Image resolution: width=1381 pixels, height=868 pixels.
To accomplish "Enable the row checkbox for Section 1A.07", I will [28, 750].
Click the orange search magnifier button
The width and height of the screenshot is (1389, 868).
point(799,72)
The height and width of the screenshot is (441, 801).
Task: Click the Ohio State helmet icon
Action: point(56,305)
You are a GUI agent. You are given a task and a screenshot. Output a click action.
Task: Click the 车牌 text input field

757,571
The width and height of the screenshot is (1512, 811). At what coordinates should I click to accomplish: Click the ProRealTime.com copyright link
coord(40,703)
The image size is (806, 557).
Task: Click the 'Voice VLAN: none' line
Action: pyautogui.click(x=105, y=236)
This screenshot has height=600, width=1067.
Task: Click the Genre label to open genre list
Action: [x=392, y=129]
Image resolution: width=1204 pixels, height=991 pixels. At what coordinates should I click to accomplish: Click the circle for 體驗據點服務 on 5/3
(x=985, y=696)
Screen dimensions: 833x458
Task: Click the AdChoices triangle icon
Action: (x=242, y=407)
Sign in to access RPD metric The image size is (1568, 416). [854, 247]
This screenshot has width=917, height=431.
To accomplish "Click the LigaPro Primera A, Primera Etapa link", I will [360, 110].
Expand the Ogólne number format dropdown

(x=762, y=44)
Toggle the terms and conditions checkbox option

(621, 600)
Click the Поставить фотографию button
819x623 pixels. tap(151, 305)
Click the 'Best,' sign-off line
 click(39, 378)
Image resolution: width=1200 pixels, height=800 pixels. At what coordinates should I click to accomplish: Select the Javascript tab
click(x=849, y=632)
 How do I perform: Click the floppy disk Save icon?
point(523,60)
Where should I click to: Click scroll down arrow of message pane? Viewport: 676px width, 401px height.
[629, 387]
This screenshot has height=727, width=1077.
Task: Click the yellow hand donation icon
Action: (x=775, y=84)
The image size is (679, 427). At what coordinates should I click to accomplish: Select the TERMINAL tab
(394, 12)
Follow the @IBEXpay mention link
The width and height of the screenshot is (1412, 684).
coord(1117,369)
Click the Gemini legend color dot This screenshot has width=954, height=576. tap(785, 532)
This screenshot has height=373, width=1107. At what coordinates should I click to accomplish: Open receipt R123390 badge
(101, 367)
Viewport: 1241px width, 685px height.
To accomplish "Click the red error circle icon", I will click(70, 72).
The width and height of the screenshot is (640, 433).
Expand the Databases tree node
::::::
▸ TASK GOAL: When the line containing "Image resolution: width=1200" is reached, return it and every later line through the end of the listing above, unaltered and alone.

▸ RESPONSE TO THIS EXERCISE:
Image resolution: width=1200 pixels, height=800 pixels. At what coordinates should I click to accomplish: Select the Javascript tab
click(x=849, y=632)
 How do I perform: Click the floppy disk Save icon?
point(523,60)
Where should I click to: Click scroll down arrow of message pane? Viewport: 676px width, 401px height.
[629, 387]
This screenshot has height=727, width=1077.
Task: Click the yellow hand donation icon
Action: (x=775, y=84)
The image size is (679, 427). At what coordinates should I click to accomplish: Select the TERMINAL tab
(394, 12)
Follow the @IBEXpay mention link
The width and height of the screenshot is (1412, 684).
coord(1117,369)
Click the Gemini legend color dot This screenshot has width=954, height=576. tap(785, 532)
This screenshot has height=373, width=1107. At what coordinates should I click to accomplish: Open receipt R123390 badge
(101, 367)
Viewport: 1241px width, 685px height.
To accomplish "Click the red error circle icon", I will click(70, 72).
The width and height of the screenshot is (640, 433).
Expand the Databases tree node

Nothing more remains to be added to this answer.